Chapter Seven

BLAKE watched the kids playing ball for ten or fifteen minutes, then walked casually to the stand of bicycles and worked one out of the middle. A nondescript red standard bike. That’s what he had decided on. He eased the bike out and pushed it a few feet, then got on and rode away slowly, not drawing any attention to himself. The ball game went on.

No one his age walked. All the kids under fourteen had bikes, and a boy walking drew glances. Lesson one. The other boys wore sneakers and jeans, and he was still dressed in the white shirt that Obie insisted on for the meetings. He stole proper clothes from a swimming pool locker room. Money was going to be one of the biggest problems, however. He scanned a newspaper left on a bench at a bus stop. At least Obie hadn’t put his picture in the papers yet. Blake tossed the paper down and got back on the stolen bike. He had to go somewhere. He was tired, more tired than he’d ever been before. He had walked four days and most of four nights, sleeping only when he knew he couldn’t take another step. What he wanted most was a bed with clean sheets and a blanket and something hot to eat and a bath with soap and hot water. He blinked hard and started to pedal.

“Hey, kid!” A whistle and another shout. Blake turned and saw a man beckoning to him. “You! Com’ere.”

A man by a delivery truck with a fiat tire. A job. Blake went back, the tears forgotten now. “Yes?”

“Look, can you carry a sack on that bike? Want to make a buck?”

So Blake was hired. The house he sought was an old Southern three-floored mansion long since turned into apartments. The first floor was leased by the Misses Laidley. Miss Annabelle Laidley, fifteen years in a wheelchair following a throw from a horse; Miss Lucy Jo Laidley, nineteen years a fourth-grade teacher, now retired; Miss Jessica Sue Laidley, seventy, fierce, lean, a former designer of ladies’ apparel; and last, the eldest of the Laidley girls, Miss Margaret Elizabeth Laidley, seventy-five, soft and yielding, but controller of the purse.
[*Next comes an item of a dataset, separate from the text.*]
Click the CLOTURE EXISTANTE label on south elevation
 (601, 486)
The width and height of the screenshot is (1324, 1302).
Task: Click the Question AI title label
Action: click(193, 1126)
The Laidley girls took turns entertaining, each of them with different interests and a different circle of friends, overlapping here and there. Tonight it was Miss Lucy Jo’s turn to have the living room for her group. Card tables were set up and a sideboard was already laid out with glasses, a decanter of gin, a bowl of ice, lemonade, sausages, thin slices of pumpernickel, cheeses. She was waiting impatiently for the delivery of chips and collins mix when Blake turned up at the back door, his nose hard against the screen, his eyes large and fascinated. There was an aviary on the back porch. Miss Margaret Elizabeth’s birds lived there in a nylon net cage with miniature palm trees and orange trees, and forty-three potted geraniums and African violets. The birds were all screeching at the delivery boy. Conkling-by-the-Sea, Margaret’s ancient parrot watched the boy malevolently.

Miss Lucy Joe admitted him and checked the order against her list, added-up the figures, nodded, and then held out the promised dollar. Only then did she really look at the child. And she gasped.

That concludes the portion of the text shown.